▸ WHAT YOU WILL DO: Retype the lines of the material from the one containing "Viewport: 789px width, 395px height." through the one containing "Switch to the Пользователь tab", both included, with no changes.

▸ EXERCISE INPUT:
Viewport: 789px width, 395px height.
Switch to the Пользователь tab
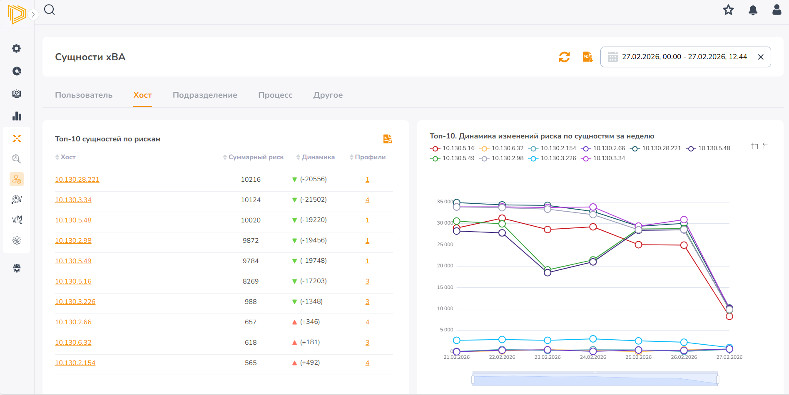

* * *

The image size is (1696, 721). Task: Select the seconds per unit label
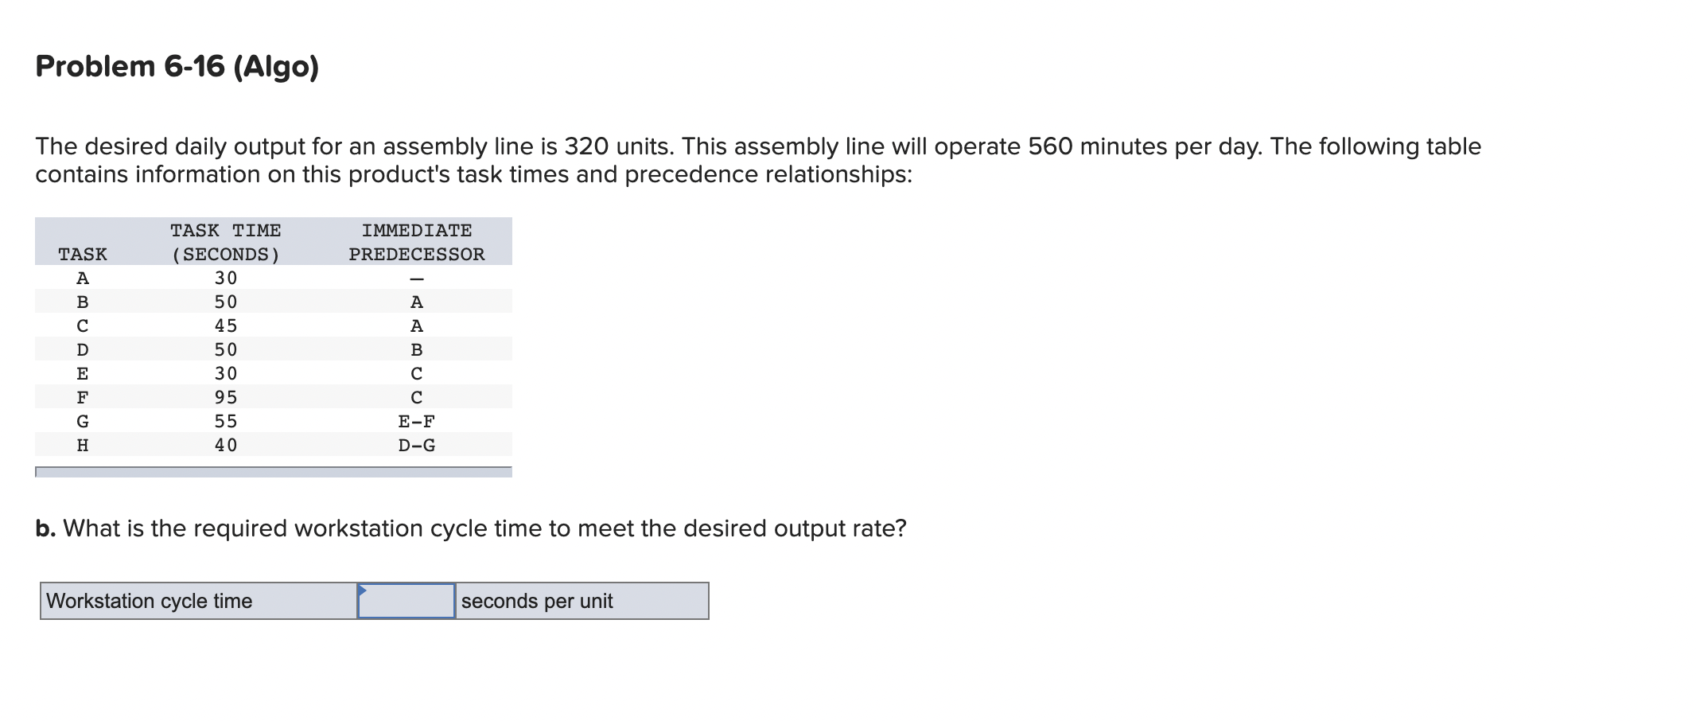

--

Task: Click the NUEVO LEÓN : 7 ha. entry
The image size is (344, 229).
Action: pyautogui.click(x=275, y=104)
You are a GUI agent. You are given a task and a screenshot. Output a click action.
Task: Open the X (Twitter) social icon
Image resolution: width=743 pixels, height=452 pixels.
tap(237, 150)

▸ SOLUTION TO THIS TASK:
Viewport: 789px width, 395px height.
Switch to the Пользователь tab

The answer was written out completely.